William Lyon Mackenzie King (Prime Minister; Secretary of State for External Affairs; President of the Privy Council)
Liberal
Right Hon. W. L. MACKENZIE KING (Prime Minister):
Mr. Speaker, it is seldom we advance very far in any parliament before we are reminded that, one by one, our ranks are certain to be thinned by the hand of death. Mr. D'Arcy Britton Plunkett, representative for Victoria, is the first member of the new parliament to have been taken from our midst. His death occurred only yesterday after an exceedingly brief illness, so brief in fact that many hon. members of the house were not aware of his indisposition until they read that he had passed away.
Mr. Plunkett was in his sixty-fifth year, and was unmarried. The circumstance that his death should have occurred in this city while he was attending to his parliamentary duties, that for this reason he should have been away from the many friends and associations of the constituency he represented, and that because of the seriousness of his illness it was impossible for any of his fellow members and associates in this city to have much in the way of contact with him in his last days, adds not a little to the feeling of sadness which we all experience at this time.

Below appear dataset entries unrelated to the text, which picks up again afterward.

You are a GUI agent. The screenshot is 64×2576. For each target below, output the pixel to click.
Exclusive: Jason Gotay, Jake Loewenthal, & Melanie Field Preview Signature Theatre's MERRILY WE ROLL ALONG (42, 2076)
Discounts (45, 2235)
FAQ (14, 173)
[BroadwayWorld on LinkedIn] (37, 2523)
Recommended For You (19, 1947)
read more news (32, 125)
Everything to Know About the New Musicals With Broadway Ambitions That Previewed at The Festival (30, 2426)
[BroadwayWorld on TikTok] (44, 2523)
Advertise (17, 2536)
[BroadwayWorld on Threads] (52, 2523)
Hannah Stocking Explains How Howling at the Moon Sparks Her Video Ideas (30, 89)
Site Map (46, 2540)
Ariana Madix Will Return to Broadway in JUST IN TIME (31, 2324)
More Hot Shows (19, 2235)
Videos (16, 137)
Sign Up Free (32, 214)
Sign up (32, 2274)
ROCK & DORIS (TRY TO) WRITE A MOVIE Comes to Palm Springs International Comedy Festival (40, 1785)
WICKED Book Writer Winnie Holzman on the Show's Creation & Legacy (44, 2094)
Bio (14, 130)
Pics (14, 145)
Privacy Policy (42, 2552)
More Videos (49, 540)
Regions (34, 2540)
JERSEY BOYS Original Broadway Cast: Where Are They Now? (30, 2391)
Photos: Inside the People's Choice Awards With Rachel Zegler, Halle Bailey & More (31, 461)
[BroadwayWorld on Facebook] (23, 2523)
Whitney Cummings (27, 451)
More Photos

Mr. Plunkett entered parliament in a byelection in December, 1928. He was reelected at the general elections of 1930 and 1935. I shall leave it to my right hon. friend the leader of the opposition (Mr. Bennett) to speak of his public services. To my right hon. friend Mr. Plunkett was not only a very loyal supporter but a very true personal friend. I hasten at once to express to him on behalf of the government and of all hon. members on this side, and also to hon. members of his party our feelings of very sincere sympathy with them in the loss they and
their party have sustained. May I say that the sense of personal loss which they experience will I am sure be shared in large measure by all who sat in previous parliaments with Mr. Plunkett, and also by others whose privilege it was to come to know him since the opening of the present parliament.
I should like on behalf of all hon. members to add a brief expression of sympathy with Mr. Plunkett's brothers and his nephews, who I understand, are his only immediate surviving relations and also a word of sympathy with the city of Victoria, which has lost its representative in this parliament.